## [What is needed]
How many of the lines below include the word "title"? Only the number should be given.

## [Material supplied]
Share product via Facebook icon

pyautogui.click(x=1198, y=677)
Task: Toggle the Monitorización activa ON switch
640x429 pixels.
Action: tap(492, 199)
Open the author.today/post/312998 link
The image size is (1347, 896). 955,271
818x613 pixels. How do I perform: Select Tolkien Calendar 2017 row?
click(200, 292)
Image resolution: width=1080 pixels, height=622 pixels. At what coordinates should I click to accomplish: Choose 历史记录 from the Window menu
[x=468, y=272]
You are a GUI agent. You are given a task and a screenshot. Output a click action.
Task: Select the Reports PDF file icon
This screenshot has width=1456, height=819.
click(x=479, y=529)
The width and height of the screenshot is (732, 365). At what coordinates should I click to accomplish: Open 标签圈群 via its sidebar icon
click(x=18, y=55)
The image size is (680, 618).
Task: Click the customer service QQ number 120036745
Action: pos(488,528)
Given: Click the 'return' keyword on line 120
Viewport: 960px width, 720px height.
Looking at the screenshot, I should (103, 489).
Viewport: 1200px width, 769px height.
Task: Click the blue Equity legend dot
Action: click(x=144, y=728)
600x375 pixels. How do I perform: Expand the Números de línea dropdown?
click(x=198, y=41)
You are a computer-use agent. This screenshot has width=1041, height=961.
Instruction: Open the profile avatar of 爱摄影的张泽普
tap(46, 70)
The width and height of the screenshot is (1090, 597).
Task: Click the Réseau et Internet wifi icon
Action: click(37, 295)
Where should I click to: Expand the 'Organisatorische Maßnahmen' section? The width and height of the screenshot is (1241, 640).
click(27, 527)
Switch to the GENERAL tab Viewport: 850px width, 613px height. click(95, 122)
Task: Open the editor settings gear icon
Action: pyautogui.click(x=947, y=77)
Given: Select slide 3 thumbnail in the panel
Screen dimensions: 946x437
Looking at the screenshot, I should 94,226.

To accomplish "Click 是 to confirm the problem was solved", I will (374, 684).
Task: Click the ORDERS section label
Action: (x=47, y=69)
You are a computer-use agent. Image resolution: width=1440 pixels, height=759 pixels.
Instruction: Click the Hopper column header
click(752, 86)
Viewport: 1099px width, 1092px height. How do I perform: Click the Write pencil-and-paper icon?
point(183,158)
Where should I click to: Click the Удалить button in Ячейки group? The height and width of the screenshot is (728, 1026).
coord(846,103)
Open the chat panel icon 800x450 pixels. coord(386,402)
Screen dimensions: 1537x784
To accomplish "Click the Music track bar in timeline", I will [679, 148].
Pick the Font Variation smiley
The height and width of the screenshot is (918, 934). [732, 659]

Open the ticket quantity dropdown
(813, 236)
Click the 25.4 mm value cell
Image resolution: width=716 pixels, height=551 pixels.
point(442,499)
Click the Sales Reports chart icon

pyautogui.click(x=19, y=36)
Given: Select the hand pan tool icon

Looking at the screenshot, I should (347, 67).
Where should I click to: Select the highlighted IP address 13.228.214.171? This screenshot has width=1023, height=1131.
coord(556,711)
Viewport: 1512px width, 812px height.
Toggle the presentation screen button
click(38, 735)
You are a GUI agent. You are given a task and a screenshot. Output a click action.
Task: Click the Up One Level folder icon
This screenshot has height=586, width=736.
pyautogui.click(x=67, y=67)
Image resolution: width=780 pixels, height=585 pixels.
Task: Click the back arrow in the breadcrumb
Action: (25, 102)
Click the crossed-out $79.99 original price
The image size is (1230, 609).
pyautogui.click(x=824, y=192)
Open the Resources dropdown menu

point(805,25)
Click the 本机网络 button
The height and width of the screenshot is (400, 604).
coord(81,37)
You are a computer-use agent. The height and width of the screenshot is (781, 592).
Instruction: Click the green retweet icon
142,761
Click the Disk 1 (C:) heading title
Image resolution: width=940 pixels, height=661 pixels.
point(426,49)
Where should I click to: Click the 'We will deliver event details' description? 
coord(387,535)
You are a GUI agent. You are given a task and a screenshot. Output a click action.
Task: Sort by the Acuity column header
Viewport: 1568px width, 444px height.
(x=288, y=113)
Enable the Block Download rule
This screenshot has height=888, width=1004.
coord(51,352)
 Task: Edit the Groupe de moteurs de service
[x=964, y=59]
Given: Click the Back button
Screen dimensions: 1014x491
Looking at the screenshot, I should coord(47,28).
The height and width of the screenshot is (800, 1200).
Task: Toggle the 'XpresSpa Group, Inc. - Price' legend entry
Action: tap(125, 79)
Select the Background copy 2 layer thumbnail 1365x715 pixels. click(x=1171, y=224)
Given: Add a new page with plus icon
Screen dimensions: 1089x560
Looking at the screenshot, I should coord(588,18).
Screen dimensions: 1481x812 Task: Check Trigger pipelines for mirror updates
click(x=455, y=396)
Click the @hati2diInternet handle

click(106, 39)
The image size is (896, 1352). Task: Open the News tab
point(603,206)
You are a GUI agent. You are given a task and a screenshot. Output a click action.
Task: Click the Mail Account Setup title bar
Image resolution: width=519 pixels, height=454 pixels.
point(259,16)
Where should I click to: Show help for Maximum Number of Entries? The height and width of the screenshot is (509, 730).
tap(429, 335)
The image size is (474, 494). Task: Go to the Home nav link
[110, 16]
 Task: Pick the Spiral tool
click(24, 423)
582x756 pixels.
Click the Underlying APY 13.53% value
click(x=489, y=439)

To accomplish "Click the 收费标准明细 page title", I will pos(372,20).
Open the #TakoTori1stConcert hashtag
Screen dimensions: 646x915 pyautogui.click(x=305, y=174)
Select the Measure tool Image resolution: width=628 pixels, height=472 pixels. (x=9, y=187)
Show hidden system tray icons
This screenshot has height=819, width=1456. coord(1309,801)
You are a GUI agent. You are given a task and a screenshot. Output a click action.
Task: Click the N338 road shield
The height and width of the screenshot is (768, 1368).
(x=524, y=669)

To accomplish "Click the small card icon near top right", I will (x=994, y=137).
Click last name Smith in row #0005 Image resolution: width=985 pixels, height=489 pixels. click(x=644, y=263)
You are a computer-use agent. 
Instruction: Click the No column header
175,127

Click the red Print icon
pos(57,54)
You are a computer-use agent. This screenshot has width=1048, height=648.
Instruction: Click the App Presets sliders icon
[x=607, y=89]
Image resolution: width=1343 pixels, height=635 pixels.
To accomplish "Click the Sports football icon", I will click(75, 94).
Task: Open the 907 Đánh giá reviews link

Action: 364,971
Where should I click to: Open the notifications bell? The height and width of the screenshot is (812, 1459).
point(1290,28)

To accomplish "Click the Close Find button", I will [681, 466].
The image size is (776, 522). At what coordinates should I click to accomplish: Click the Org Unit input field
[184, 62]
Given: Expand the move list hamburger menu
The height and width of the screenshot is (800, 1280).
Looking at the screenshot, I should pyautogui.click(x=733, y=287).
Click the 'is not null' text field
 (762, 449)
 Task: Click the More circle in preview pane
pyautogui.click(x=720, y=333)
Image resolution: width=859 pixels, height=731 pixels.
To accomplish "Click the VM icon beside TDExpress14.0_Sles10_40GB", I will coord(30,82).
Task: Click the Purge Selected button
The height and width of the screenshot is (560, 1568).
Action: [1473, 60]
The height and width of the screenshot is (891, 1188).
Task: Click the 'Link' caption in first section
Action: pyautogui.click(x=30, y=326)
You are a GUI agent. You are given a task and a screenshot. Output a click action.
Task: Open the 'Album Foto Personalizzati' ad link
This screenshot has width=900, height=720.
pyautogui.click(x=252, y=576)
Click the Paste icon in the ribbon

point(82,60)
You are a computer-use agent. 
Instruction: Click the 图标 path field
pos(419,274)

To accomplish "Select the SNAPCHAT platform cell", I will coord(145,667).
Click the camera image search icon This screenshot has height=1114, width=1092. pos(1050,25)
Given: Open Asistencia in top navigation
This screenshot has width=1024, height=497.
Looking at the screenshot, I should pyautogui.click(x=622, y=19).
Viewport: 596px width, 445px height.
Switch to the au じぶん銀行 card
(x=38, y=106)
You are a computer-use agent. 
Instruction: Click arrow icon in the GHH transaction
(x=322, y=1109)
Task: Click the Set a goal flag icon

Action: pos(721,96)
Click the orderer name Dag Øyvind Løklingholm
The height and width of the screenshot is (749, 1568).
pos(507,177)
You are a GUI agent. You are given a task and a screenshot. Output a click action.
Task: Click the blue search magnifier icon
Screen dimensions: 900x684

## [Answer to the exercise]
3